Il n’a pas échappé à Bernez Rouz que la rigueur professionnelle n’était pas le point fort des grands chroniqueurs de l’époque. Il ne fait d’ailleurs qu’une confiance limitée aux écrits du temps, s’étant rendu compte du déphasage des articles de presse avec les pièces du dossier. Les méthodes d’hier ne sont-elles pas toujours d’actualité ?
L’activité démesurée de la presse, par ses approximations, ses assertions, ses allégations, l’exploitation de rumeurs teintées de mystères, ses enquêtes parallèles sans distanciation aux faits est le fondement de l’idée que la condamnation de Guillaume Seznec est une erreur judiciaire.
Bernez Rouz nous révèle qu’à l’époque les citoyens qui composaient le jury étaient au nombre de douze (neuf actuellement) et que ceux-ci ne se prononçaient que sur la matérialité des faits et la culpabilité de l’accusé ; le prononcé de la peine en cas de culpabilité reconnue par le jury populaire était à la charge du président de la cour et des assesseurs.

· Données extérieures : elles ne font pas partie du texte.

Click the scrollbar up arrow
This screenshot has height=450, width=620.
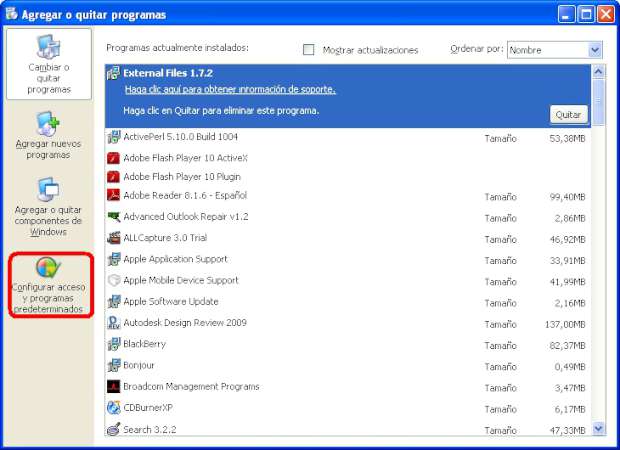pyautogui.click(x=599, y=72)
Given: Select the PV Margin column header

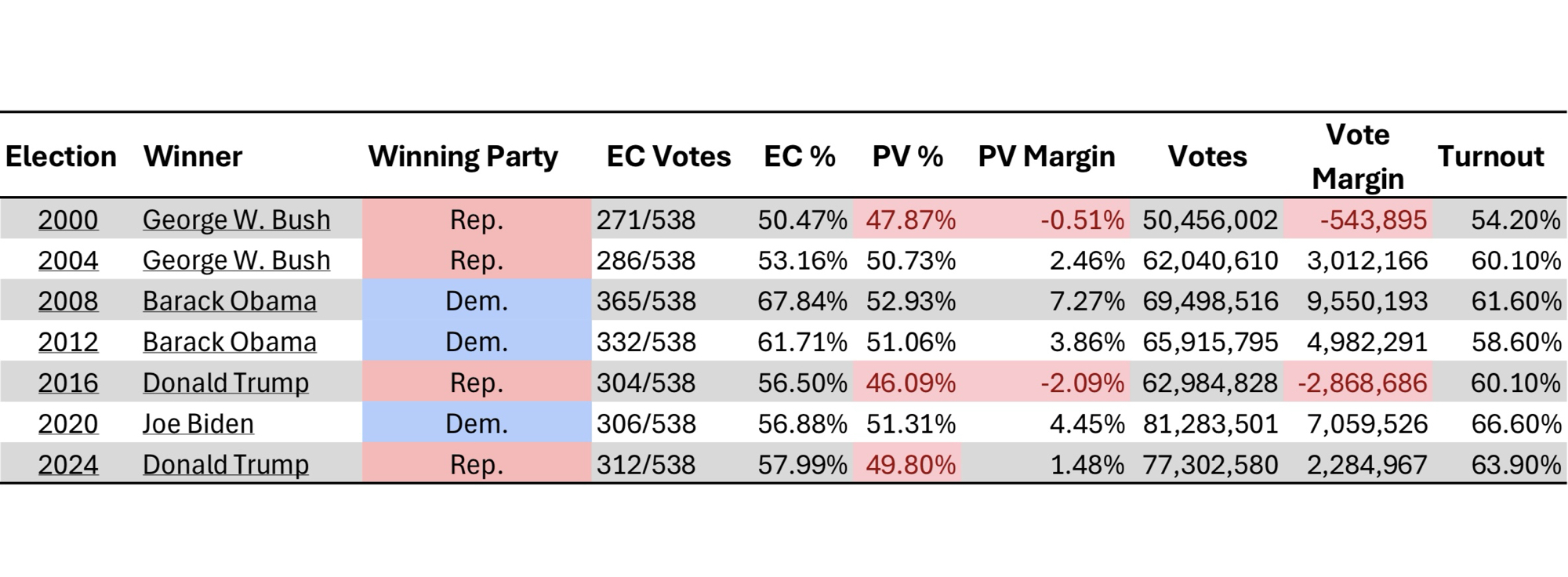Looking at the screenshot, I should (1046, 156).
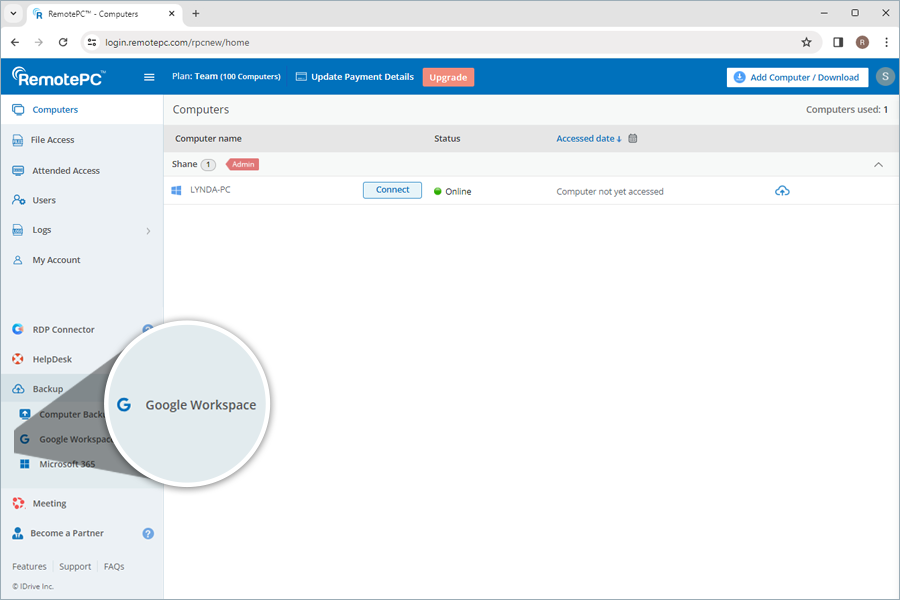Viewport: 900px width, 600px height.
Task: Go to Attended Access in sidebar
Action: coord(65,171)
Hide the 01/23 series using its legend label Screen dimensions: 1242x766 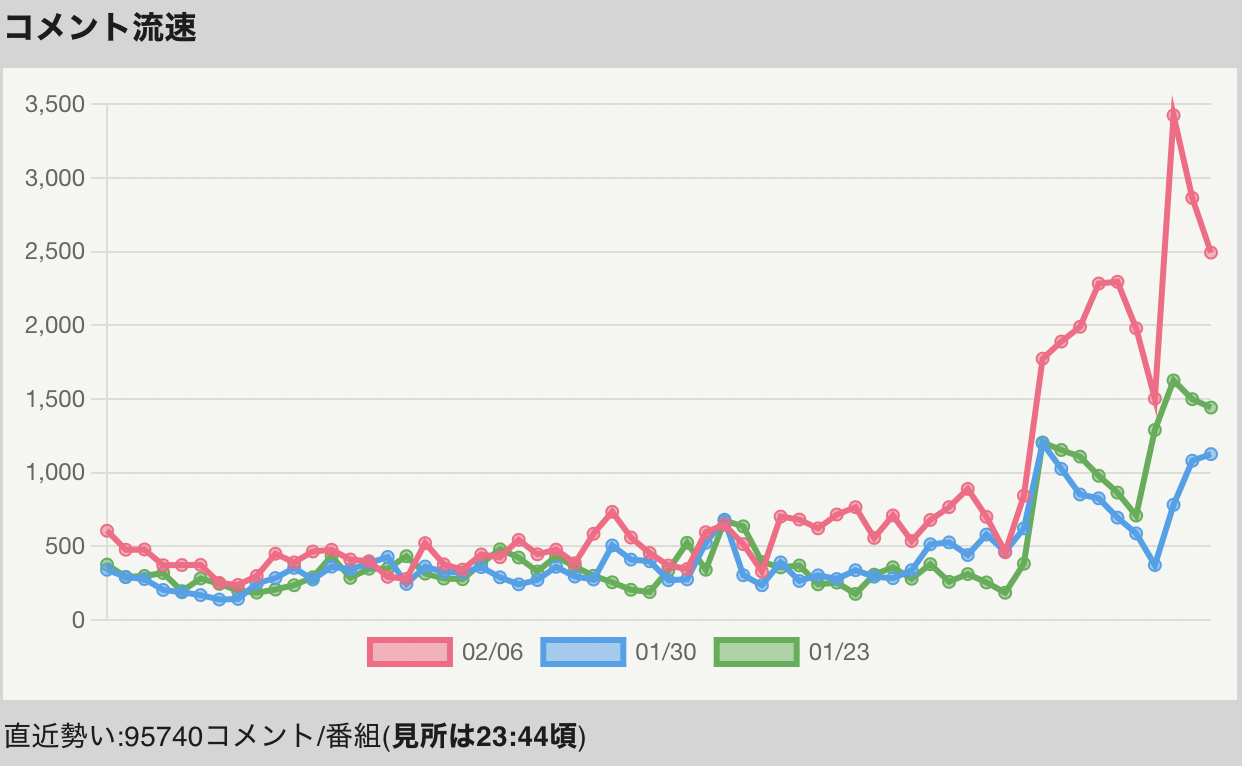tap(839, 653)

Les jurés non professionnels, livrés à eux-mêmes, redoutant la sévérité des magistrats, prononçaient des acquittements abusifs (30 à 40% des affaires.) Ce n’est qu’en 1941 que le délibéré devenait commun et portait tant sur la culpabilité que sur la peine. Les acquittements devenaient plus rares (10%). La justice devenait-elle plus rigoureuse ou plus impartiale ?
Deux personnages de cette affaire étaient aussi confrontés à l’actualité judiciaire : Jeanne Seznec, fille de Guillaume Seznec, et François Le Her qui l’épousa en secondes noces ; tous deux parents de Denis Le Her Seznec porte drapeau des innocentistes, et petits-fils de Guillaume Seznec.
François Le Her, personnage trouble, au passé tumultueux, collaborateur de l’occupant allemand allait répondre à plusieurs reprises de ses actes. Accusé de viol il était acquitté par les assises du Finistère. Grâce à la providence d’une lettre apocryphe il échappait à une condamnation de viol sur mineure. Il était aussi incarcéré pour attouchements sexuels, et détenu pour des faits de collaboration. Quant à Jeanne Seznec, elle était acquittée par la Cour d’assises du Finistère. Pourtant n’avait-elle pas reconnu avoir tué son mari, François Le Her, de trois balles de revolver le 3 octobre 1948 ? L’on comprend le fardeau familial porté par Denis Le Her Seznec et son combat, pathétique et désespéré, pour la réhabilitation de son grand-père.
Si l’on peut sur le plan humain comprendre la démarche d’un petit-fils et ses emballements, à la différence de ceux des tiers, il faut cependant raison garder. C’est à mon sens un combat perdu d’avance tant le faisceau de présomptions et les éléments à charge contre son aïeul sont graves et concordants.
En fonction des éléments relatés par Bernez Rouz, je n’aurais probablement pas été tourmenté par le doute. J’aurais, en mon âme et conscience, comme les jurés de l’époque, déclaré Guillaume Seznec coupable du meurtre de Pierre Quéméneur. Je n’aurais pas admis la thèse de la préméditation et j’aurais considéré que Seznec était coupable du faux en écriture privée.

Je pense que ce billet doit rejoindre ses conclusions !
Qu’il soit remercié de son message de soutien.